Perioperative care; arrhythmias, cardiac; aged; prostatectomy


ARTIGO ORIGINAL

HOLTER/LOOPER

Avaliação perioperatória através do holter em pacientes idosos submetidos à prostatectomia

Thais Orrico de Brito CançadoIII; Fernando Bueno Pereira LeitãoI; Marcelo Luis Abramides TorresI; Fábio Sândoli de BritoII

IHospital das Clínicas da Faculdade de Medicina da Universidade de São Paulo, São Paulo, SP

IICentral Brasileira de Holter, São Paulo, SP

IIISociedade Beneficiente Santa Casa de Campo Grande, Campo Grande, MS - Brasil

Correspondência Correspondência: Thais Orrico de Brito Cançado Rua Pedro Martins 101, casa 08, Carandá Bosque Campo Grande, MS - Brasil E-mail: thaiscancado@terra.com.br

RESUMO

FUNDAMENTO: Em pacientes do sexo masculino, com idade acima de 65 anos e sem história de cardiopatia, faz-se necessário, assim como exames de avaliação pré-operatória, hemograma, eletrocardiograma e raios X do tórax.
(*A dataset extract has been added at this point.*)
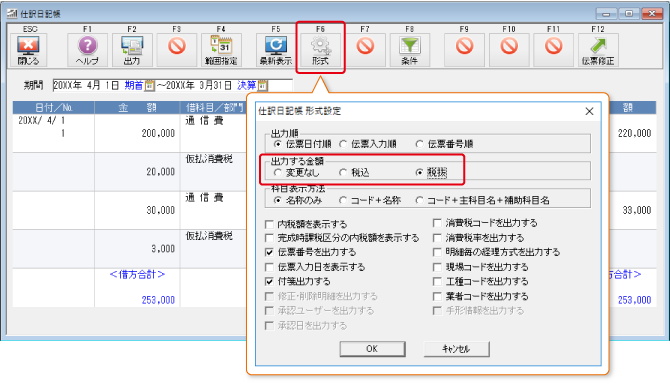Click the 期間 date range field
Screen dimensions: 670x384
173,85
OBJETIVO: Tivemos como objetivo verificar se, nesses pacientes, estariam presentes alterações isquêmicas e no ritmo cardíaco, bem como o impacto do procedimento anestésico. Visamos, também, a verificar a validade da monitorização ambulatorial contínua como exame de avaliação pré-operatória nessa população, o qual não foi recomendado pelas atuais diretrizes.

MÉTODOS: Utilizamos, neste protocolo, a monitorização ambulatorial contínua (Sistema Holter) no período perioperatório de 30 pacientes com idade superior a 65 anos, os quais foram submetidos à ressecção transuretral de próstata sob raquianestesia.
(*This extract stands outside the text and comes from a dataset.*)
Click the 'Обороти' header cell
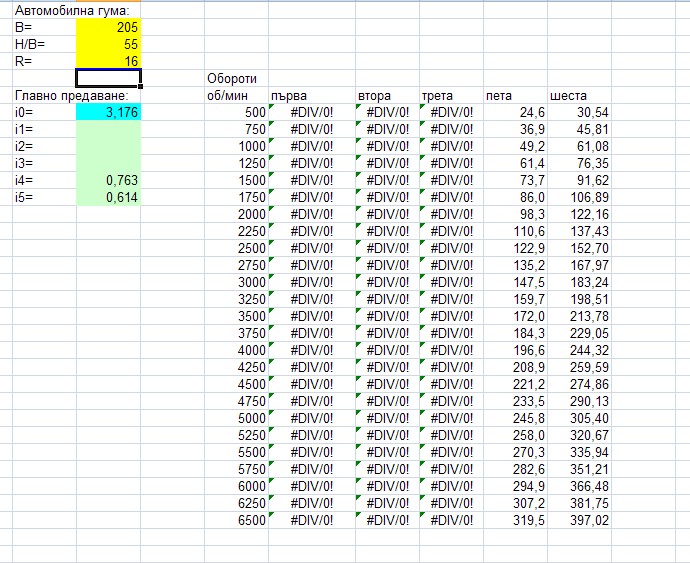The image size is (690, 563). point(236,78)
RESULTADOS: Encontramos nas avaliações pré-operatória e transoperatória frequentes arritmias ventriculares e supraventriculares complexas, bem como alterações isquêmicas. Na gravação transoperatória, os pacientes que apresentaram episódios isquêmicos foram os mesmos que, na gravação pré-operatória, mostraram carga isquêmica total maior do que 60 minutos.

CONCLUSÃO: Aceitamos que a monitorização ambulatorial não seja um procedimento adequado para o screening da isquemia miocárdica, pelas próprias características e limitações técnicas que envolvem o método, principalmente quando são considerados grupos populacionais com baixa prevalência da doença coronariana. Concluímos que, neste estudo transverso e observacional, obtivemos informações complementares com o holter, as quais não puderam ser obtidas pelo eletrocardiograma convencional.

Palavras-chave: Assistência perioperatória, arritmias cardíacas, idoso, prostatectomia.

Introdução

O envelhecimento da população somado aos avanços das técnicas operatórias faz que pacientes mais idosos e com doenças associadas sejam submetidos a intervenções cirúrgicas antes contra-indicadas. Visando à redução da morbimortalidade, é fundamental a vigilância criteriosa no período perioperatório.

Existem classificações para a estratificação de risco com a finalidade não de suspender as cirurgias, mas para que o cirurgião decida, em conjunto com o paciente e a família, se a relação risco-benefício é favorável à intervenção.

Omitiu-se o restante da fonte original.